> Problem
Among the lines of the records, please find those that contain the word "column" and copy them.

[Records from a data source]
________________________
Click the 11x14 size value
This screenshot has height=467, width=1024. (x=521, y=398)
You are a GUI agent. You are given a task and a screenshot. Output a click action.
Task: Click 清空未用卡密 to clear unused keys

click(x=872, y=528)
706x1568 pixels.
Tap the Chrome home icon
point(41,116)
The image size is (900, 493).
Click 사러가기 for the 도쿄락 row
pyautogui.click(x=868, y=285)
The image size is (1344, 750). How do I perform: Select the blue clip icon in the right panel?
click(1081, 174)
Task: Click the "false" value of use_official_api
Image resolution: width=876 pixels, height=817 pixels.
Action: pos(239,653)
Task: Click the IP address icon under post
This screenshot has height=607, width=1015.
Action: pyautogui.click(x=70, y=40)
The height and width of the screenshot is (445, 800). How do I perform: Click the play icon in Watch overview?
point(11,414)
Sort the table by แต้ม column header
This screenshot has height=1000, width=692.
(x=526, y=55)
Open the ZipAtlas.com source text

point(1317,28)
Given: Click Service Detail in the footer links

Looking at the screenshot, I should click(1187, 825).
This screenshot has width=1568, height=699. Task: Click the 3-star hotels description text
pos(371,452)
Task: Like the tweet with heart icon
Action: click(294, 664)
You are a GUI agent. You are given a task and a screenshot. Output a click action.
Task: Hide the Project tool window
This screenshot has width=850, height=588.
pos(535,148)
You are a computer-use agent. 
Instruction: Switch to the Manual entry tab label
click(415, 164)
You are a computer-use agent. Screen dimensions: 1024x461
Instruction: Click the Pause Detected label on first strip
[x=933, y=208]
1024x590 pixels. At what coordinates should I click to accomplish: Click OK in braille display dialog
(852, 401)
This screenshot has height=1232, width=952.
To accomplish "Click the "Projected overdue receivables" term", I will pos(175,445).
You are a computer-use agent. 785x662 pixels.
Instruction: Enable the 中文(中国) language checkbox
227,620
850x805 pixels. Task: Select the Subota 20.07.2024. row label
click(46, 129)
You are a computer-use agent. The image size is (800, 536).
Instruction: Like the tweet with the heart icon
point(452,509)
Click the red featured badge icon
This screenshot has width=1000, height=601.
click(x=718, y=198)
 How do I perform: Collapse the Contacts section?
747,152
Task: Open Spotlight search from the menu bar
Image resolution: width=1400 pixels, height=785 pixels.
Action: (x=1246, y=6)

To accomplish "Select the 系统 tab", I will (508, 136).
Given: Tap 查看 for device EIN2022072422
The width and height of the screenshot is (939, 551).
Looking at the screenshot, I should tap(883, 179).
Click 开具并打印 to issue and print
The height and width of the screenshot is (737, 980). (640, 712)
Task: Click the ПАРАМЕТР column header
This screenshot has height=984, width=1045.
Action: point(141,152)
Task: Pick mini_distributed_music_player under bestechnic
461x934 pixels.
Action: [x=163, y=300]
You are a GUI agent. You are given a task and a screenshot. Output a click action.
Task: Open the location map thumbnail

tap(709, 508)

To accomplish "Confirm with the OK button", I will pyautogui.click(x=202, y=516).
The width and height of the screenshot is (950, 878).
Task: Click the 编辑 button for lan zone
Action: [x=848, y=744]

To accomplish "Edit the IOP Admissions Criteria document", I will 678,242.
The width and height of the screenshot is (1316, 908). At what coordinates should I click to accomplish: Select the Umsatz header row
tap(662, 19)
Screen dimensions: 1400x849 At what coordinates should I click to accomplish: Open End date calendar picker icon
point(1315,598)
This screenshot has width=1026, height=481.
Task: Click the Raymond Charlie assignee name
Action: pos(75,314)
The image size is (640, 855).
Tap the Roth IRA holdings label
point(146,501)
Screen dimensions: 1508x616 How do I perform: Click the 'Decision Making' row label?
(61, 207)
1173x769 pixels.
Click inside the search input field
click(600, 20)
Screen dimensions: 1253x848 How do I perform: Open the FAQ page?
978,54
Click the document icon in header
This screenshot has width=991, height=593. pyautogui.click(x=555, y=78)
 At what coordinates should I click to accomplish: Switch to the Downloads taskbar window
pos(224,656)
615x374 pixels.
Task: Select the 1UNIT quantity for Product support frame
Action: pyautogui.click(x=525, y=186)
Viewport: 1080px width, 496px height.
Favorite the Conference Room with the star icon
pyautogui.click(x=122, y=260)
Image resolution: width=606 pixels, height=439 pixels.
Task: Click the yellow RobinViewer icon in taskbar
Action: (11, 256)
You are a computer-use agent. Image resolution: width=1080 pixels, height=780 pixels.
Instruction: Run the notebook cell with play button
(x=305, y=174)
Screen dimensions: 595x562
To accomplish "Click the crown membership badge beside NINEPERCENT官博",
________________________
> Result for this exercise
Sort the table by แต้ม column header
Task: Click the ПАРАМЕТР column header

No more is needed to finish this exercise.